## EXCERTO DA FONTE:
⟨
A ingenuidade de João Miguel Tavares

É verdade que há uma tendência tribal para devolvermos ao outro lado as acusações, uma espécie de “quem diz é quem é” muito infantil. Isso nota-se nas discussões sobre futebol, quando criticamos o caceteiro adversário sempre que dizem mal do nosso caceteiro. Confirma-se na política, quando a alusão à imoralidade de uns despoleta referência à falta de ética dos outros.

Com José Sócrates sob fogo cerrado, há, é verdade, socialistas a lembrar a existência de Isaltinos ou de Relvas, mais os submarinos e os bêpêénes. João Miguel Tavares, no entanto, desvaloriza isso, colocando Sócrates num patamar superior a todos os corruptos de direita, garantindo que “aquilo que Sócrates procurou fazer nunca ninguém tentou antes: uma colonização feroz e autoritária de todos os ramos do poder – político, económico, financeiro, judicial e mediático.”

A memória de JMT é fraca ou a sua ingenuidade é grande. Antes de Sócrates, Mário Soares ou Cavaco Silva procuraram fazer o mesmo. Depois de Sócrates, a máquina pafista e arredores desenvolveram (e desenvolvem) estratégias várias, nomeadamente ocupando, a expensas próprias, espaços mediáticos (vamos lá a ver os donos da comunicação social, mesmo que haja quem afirme que os jornalistas são todos de esquerda), não precisando de distribuir cargos pela simples razão de que muitos já lá estão. Aliás, entre PS e PSD a diferença está sobretudo no D, porque andam, há muitos anos, num trabalho hábil e silencioso, a dividir poderes vários, fique o senhor doutor com a vazia que eu, desta vez, aceito o lombo, para a próxima trocamos e até juntamos um paiozinho de porco preto, se não formos nós a tratar de nós, quem trataria?

O caso de Sócrates, ainda assim, é realmente diferente de outros: foi parar à prisão e corre o risco de voltar para lá. A história desta personagem ainda está por fazer, mas parece-me que há aqui uma crença patológica na impunidade ou uma mitomania autodestrutiva e fascinante ou uma inabilidade própria de um rinoceronte descontrolado.

Tal como João Miguel Tavares, sou suspeito relativamente a Sócrates, porque se trata de uma figura que me enoja há anos, porque as suas palavras enquanto primeiro-ministro foram sempre reveladoras de uma enorme desonestidade, tendo contribuído para manter o Estado ao serviço de poderes privados, trabalhinho que Passos Coelho fingiu não agradecer e que aprofundou. Não estou, portanto, a defender o antigo primeiro-ministro, mas, por amor de quem lá têm, Sócrates, tirando o folclore judiciário, não é um caso único e esse é o grande problema da nossa democracia. Outro problema é o dos cronistas que se fingem ingénuos, mas ninguém disse que a democracia era perfeita.
⟩
## DADOS RECOLHIDOS:
⟨
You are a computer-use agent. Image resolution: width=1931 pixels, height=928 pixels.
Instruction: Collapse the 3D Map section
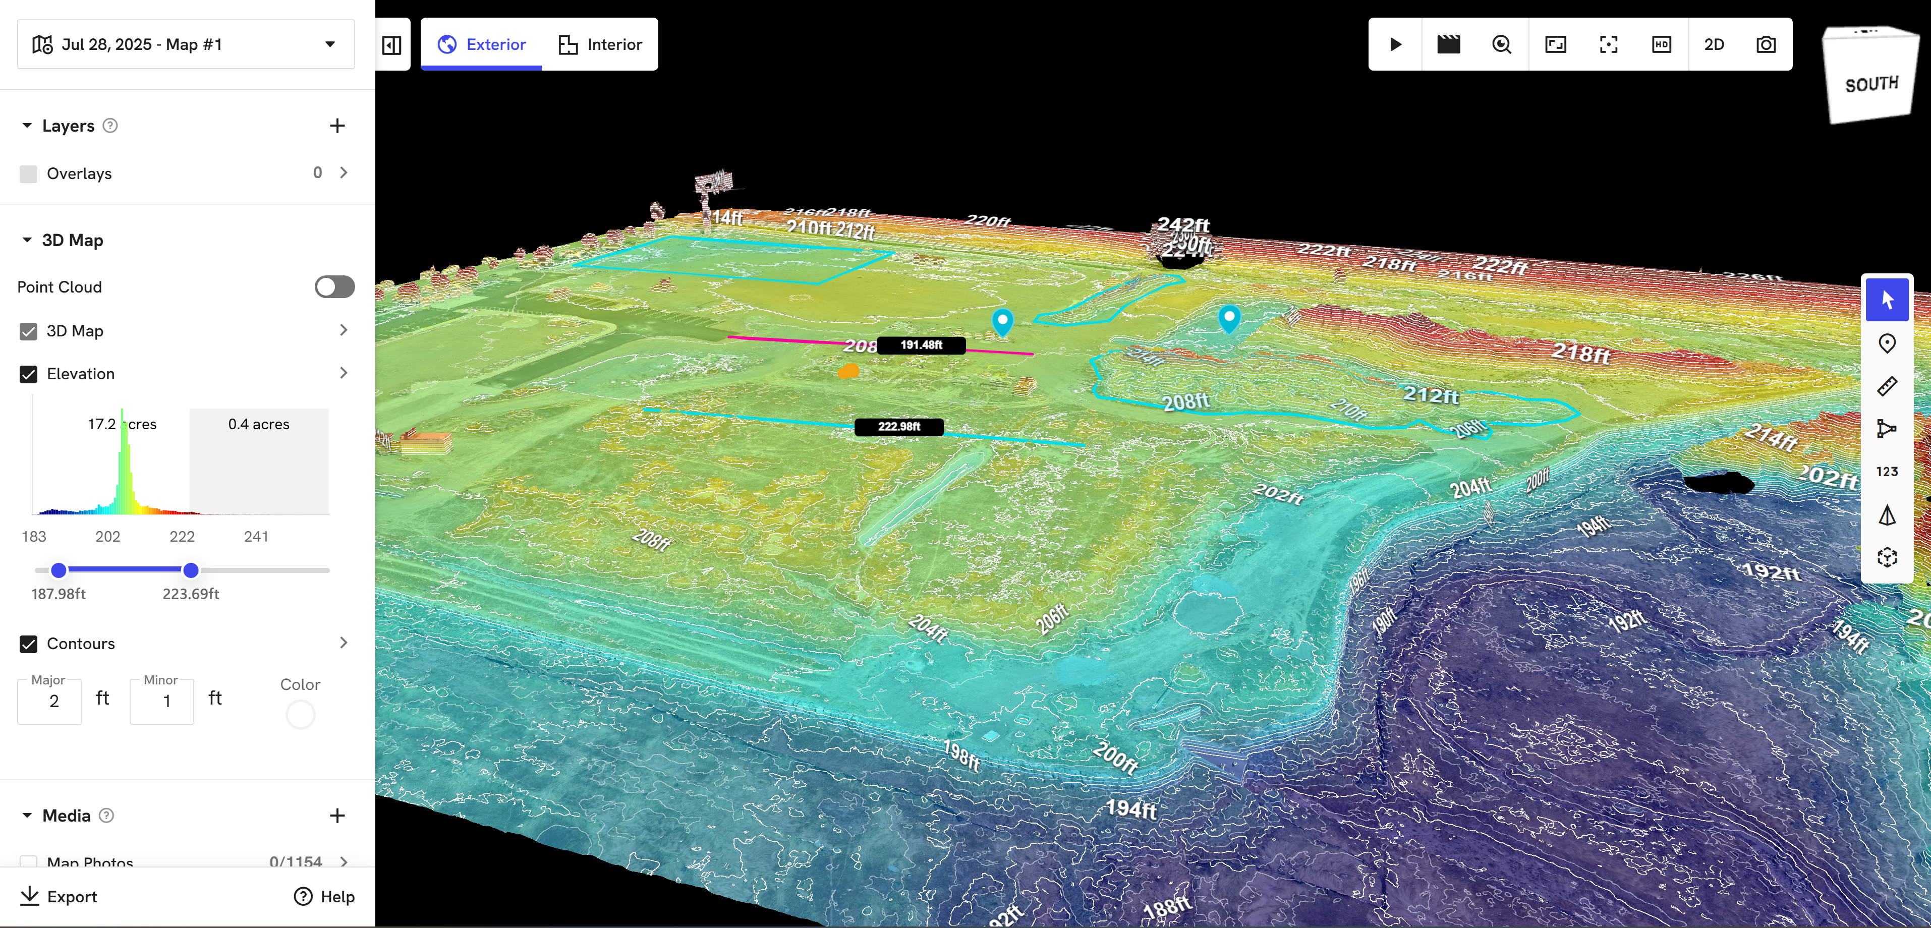pos(27,240)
⟩
## LISTA DE TAREFAS:
a: Enumere os ramos do poder que, segundo a citação de João Miguel Tavares reproduzida no excerto, Sócrates procurou colonizar.
b: Reescreva o trecho do excerto que vai de "O caso de Sócrates, ainda" até "um rinoceronte descontrolado.", inclusive, alterando "rinoceronte" para "elefante".

## RESPOSTAS DO EXERCÍCIO:
a: Político, económico, financeiro, judicial e mediático.

b:
O caso de Sócrates, ainda assim, é realmente diferente de outros: foi parar à prisão e corre o risco de voltar para lá. A história desta personagem ainda está por fazer, mas parece-me que há aqui uma crença patológica na impunidade ou uma mitomania autodestrutiva e fascinante ou uma inabilidade própria de um elefante descontrolado.